Problem statement: Each of the entries should be retyped precisely as it appears.

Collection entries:

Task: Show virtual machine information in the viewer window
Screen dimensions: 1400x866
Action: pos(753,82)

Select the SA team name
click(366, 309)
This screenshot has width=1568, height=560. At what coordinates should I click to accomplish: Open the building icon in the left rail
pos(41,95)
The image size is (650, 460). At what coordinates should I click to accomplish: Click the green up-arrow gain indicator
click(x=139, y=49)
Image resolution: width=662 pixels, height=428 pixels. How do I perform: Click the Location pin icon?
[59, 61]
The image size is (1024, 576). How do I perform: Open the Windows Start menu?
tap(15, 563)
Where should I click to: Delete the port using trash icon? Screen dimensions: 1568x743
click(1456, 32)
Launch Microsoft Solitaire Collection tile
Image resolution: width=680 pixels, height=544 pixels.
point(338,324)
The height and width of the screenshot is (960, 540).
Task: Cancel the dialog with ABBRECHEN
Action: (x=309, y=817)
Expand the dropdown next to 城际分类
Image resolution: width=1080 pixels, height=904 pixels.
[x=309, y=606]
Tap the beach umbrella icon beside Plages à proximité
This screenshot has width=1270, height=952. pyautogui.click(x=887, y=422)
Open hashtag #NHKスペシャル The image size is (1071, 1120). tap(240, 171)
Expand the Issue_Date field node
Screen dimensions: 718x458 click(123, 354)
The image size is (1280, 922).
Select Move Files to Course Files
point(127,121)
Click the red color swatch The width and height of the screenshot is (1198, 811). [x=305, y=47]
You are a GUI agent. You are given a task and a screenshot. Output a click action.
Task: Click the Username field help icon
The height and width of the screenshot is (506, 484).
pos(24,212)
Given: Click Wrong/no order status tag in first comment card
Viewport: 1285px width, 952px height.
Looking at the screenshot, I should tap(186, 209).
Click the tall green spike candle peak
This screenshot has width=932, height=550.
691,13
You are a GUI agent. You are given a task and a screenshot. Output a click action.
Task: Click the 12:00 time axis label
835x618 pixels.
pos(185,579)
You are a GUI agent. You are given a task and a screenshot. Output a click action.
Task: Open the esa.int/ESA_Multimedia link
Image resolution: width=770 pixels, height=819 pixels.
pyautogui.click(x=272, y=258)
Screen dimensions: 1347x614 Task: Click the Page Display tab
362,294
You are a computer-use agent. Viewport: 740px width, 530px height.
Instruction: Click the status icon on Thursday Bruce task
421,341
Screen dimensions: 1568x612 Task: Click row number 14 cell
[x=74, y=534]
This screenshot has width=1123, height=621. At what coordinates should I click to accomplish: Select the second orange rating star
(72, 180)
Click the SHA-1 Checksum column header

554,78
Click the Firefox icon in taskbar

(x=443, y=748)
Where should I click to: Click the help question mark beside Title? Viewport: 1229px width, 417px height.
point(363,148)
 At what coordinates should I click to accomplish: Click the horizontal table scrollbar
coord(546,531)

Task response:
Task: Show virtual machine information in the viewer window
Screen dimensions: 1400x866
Action: pos(753,82)

Select the SA team name
click(366, 309)
This screenshot has width=1568, height=560. At what coordinates should I click to accomplish: Open the building icon in the left rail
pos(41,95)
The image size is (650, 460). At what coordinates should I click to accomplish: Click the green up-arrow gain indicator
click(x=139, y=49)
Image resolution: width=662 pixels, height=428 pixels. How do I perform: Click the Location pin icon?
[59, 61]
The image size is (1024, 576). How do I perform: Open the Windows Start menu?
tap(15, 563)
Where should I click to: Delete the port using trash icon? Screen dimensions: 1568x743
click(1456, 32)
Launch Microsoft Solitaire Collection tile
Image resolution: width=680 pixels, height=544 pixels.
point(338,324)
The height and width of the screenshot is (960, 540).
Task: Cancel the dialog with ABBRECHEN
Action: (x=309, y=817)
Expand the dropdown next to 城际分类
Image resolution: width=1080 pixels, height=904 pixels.
[x=309, y=606]
Tap the beach umbrella icon beside Plages à proximité
This screenshot has width=1270, height=952. pyautogui.click(x=887, y=422)
Open hashtag #NHKスペシャル The image size is (1071, 1120). tap(240, 171)
Expand the Issue_Date field node
Screen dimensions: 718x458 click(123, 354)
The image size is (1280, 922).
Select Move Files to Course Files
point(127,121)
Click the red color swatch The width and height of the screenshot is (1198, 811). [x=305, y=47]
You are a GUI agent. You are given a task and a screenshot. Output a click action.
Task: Click the Username field help icon
The height and width of the screenshot is (506, 484).
pos(24,212)
Given: Click Wrong/no order status tag in first comment card
Viewport: 1285px width, 952px height.
Looking at the screenshot, I should tap(186, 209).
Click the tall green spike candle peak
This screenshot has width=932, height=550.
691,13
You are a GUI agent. You are given a task and a screenshot. Output a click action.
Task: Click the 12:00 time axis label
835x618 pixels.
pos(185,579)
You are a GUI agent. You are given a task and a screenshot. Output a click action.
Task: Open the esa.int/ESA_Multimedia link
Image resolution: width=770 pixels, height=819 pixels.
pyautogui.click(x=272, y=258)
Screen dimensions: 1347x614 Task: Click the Page Display tab
362,294
You are a computer-use agent. Viewport: 740px width, 530px height.
Instruction: Click the status icon on Thursday Bruce task
421,341
Screen dimensions: 1568x612 Task: Click row number 14 cell
[x=74, y=534]
This screenshot has width=1123, height=621. At what coordinates should I click to accomplish: Select the second orange rating star
(72, 180)
Click the SHA-1 Checksum column header

554,78
Click the Firefox icon in taskbar

(x=443, y=748)
Where should I click to: Click the help question mark beside Title? Viewport: 1229px width, 417px height.
point(363,148)
 At what coordinates should I click to accomplish: Click the horizontal table scrollbar
coord(546,531)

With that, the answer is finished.